Topic #0: Getting started with SMPI

Overview

This topic focuses on getting you started with SMPI (Simulated MPI) so that you are ready for the modules in the next topics. Simply read through the 4 tabs below:

This CourseWare was tested with SimGrid version 3.13 (small changes may be needed with other versions).

On a Debian/Ubuntu (virtual) machine, you can retrieve SimGrid directly from the package manager: sudo apt-get install simgrid


For other systems, please refer to the Download page that have all the information you need. But just to be sure, here is a typical way to compile the version you want on a Linux (virtual) box:

Install the dependencies: sudo apt-get install g++ libboost-all-dev
Download the .tar.gz of the latest stable version from the Download page
Extract the archive: tar -xvf SimGrid-x.x.x.tar.gz
Go to the extracted directory: cd SimGrid-x.x.x
Generate all makefiles: cmake -DCMAKE_INSTALL_PREFIX=/usr/local -Denable_smpi=on -Denable_documentation=off
(Assuming you want to install in /usr/local/)
Build: make
Run the tests (for the paranoid): make check
Install libraries and executables: sudo make install

Assuming your path includes /usr/local/bin (which it should), you now can invoke two new commands: smpicc and smpirun.


If you are not a superuser on your system, then you have to install SimGrid in your home directory, say in a directory called local, with the modified cmake invocation. The binaries are then available as ~/bin/smpicc and ~/bin/smpirun.

cmake -DCMAKE_INSTALL_PREFIX=$HOME/local/ -Denable_smpi=on -Denable_documentation=off

SMPI simulates the execution of MPI applications by relying on the fast and accurate simulation core provided by SimGrid. The SMPI user (you!) must describe simulated platforms (i.e., sets of simulated hosts and network links, with some performance characteristics). The SimGrid documentation provides ample information on platform descriptions, which are written in XML. Below we simply show a series of examples, which should be sufficient for our purpose. Note that platform files are typically provided in each pedagogic module, but you may have to modify them.

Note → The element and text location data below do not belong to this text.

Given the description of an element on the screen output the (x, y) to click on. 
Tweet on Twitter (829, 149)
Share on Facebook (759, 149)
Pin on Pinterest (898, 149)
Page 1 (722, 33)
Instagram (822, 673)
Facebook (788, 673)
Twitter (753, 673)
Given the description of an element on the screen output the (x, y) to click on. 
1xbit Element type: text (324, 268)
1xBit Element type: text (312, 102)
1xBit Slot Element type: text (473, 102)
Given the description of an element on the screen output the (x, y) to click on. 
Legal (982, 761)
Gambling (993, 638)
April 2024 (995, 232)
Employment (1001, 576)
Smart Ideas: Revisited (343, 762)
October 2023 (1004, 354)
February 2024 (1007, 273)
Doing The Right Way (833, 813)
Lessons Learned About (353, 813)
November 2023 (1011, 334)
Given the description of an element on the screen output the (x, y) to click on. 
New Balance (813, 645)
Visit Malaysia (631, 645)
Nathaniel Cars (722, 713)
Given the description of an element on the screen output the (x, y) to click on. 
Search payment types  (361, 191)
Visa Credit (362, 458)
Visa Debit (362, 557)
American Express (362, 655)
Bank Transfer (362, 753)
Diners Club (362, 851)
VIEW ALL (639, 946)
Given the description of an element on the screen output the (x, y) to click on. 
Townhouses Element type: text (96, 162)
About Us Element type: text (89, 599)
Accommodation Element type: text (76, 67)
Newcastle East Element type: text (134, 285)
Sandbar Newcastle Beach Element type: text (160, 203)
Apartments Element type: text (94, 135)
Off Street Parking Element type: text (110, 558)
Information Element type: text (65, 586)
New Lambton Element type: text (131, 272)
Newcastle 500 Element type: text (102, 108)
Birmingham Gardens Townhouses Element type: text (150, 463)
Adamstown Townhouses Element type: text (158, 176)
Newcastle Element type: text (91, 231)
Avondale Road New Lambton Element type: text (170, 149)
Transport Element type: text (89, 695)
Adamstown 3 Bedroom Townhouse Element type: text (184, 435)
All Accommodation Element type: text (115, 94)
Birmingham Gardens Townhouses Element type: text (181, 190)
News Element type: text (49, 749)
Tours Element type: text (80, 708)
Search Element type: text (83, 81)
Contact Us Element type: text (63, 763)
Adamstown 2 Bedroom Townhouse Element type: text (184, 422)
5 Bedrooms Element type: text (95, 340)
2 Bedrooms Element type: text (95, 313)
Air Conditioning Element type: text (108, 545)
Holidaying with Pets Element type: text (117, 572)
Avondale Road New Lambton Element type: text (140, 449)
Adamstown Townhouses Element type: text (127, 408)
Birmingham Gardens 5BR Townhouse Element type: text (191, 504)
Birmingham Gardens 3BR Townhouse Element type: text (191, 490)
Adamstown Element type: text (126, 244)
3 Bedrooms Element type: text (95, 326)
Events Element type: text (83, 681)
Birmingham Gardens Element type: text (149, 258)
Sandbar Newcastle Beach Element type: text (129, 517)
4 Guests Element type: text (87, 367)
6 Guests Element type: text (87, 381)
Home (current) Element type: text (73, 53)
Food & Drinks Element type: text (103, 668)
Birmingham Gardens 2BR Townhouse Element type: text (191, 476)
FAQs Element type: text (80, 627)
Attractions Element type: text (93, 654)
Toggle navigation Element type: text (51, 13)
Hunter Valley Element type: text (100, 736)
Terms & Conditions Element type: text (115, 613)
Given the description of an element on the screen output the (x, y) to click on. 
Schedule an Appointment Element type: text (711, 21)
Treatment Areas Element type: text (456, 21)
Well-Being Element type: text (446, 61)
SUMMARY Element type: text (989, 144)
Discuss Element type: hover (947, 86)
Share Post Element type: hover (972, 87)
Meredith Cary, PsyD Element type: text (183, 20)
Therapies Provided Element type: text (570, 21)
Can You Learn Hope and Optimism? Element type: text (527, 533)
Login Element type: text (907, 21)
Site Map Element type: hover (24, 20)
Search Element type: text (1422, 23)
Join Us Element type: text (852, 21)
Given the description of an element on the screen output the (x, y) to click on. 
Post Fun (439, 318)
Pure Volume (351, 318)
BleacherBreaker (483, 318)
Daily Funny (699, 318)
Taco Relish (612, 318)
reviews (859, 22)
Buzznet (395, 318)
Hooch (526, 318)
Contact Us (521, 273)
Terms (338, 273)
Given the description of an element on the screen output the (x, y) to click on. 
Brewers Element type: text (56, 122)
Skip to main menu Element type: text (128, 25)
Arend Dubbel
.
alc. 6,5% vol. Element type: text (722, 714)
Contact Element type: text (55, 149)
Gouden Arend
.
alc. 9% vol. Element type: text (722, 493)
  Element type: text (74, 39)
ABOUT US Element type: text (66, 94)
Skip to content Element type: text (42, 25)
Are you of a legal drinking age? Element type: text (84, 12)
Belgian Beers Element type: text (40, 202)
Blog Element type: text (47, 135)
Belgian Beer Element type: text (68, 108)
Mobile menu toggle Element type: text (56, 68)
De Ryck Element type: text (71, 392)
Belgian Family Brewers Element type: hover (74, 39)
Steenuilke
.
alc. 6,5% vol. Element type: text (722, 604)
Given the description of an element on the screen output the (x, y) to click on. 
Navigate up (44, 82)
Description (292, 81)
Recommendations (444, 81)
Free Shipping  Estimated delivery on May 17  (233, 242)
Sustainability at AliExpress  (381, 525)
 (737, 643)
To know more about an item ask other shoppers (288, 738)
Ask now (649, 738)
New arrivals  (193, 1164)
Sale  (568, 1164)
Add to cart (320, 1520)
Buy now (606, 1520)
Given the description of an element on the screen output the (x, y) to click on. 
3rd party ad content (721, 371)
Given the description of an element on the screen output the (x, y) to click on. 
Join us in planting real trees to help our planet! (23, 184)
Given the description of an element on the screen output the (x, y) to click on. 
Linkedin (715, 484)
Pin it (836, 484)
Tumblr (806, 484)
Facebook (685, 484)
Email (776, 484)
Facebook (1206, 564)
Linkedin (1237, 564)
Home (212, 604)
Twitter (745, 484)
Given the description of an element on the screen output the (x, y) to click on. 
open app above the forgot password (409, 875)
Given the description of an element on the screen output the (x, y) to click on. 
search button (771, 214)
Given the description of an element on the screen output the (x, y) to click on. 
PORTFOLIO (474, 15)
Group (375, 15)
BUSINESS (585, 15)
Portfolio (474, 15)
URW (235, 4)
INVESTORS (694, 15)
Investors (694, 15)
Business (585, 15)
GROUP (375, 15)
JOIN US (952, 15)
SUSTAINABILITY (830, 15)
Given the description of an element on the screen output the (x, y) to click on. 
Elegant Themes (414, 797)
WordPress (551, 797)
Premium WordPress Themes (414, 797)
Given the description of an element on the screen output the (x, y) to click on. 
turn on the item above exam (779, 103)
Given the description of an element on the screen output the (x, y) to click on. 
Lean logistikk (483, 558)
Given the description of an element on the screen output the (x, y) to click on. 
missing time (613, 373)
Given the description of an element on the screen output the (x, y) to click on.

A simple 3-host example: At the most basic level, you can describe your simulated platform as a graph of hosts and network links. For instance:

See the XML platform description file...
    <!DOCTYPE platform SYSTEM "http://simgrid.gforge.inria.fr/simgrid.dtd">
    <platform version="3">
    <AS id="AS0" routing="Full">
      <host id="host0" power="1Gf"/>
      <host id="host1" power="2Gf"/>
      <host id="host2" power="40Gf"/>
      <link id="link0" bandwidth="125MBps" latency="100us"/>
      <link id="link1" bandwidth="50MBps" latency="150us"/>
      <link id="link2" bandwidth="250MBps" latency="50us"/>
      <route src="host0" dst="host1"><link_ctn id="link0"/><link_ctn id="link1"/></route>
      <route src="host1" dst="host2"><link_ctn id="link1"/><link_ctn id="link2"/></route>
      <route src="host0" dst="host2"><link_ctn id="link0"/><link_ctn id="link2"/></route>
    </AS>
  </platform>
    

In the above XML, note the way in which hosts, links, and routes are defined. Note that all hosts are defined with a power (i.e., compute speed in Gflops), and links with a latency (in us) and bandwidth (in MBytes per second). Other units are possible and written as expected. By default, routes are symmetrical. See more information on the SimGrid Web site.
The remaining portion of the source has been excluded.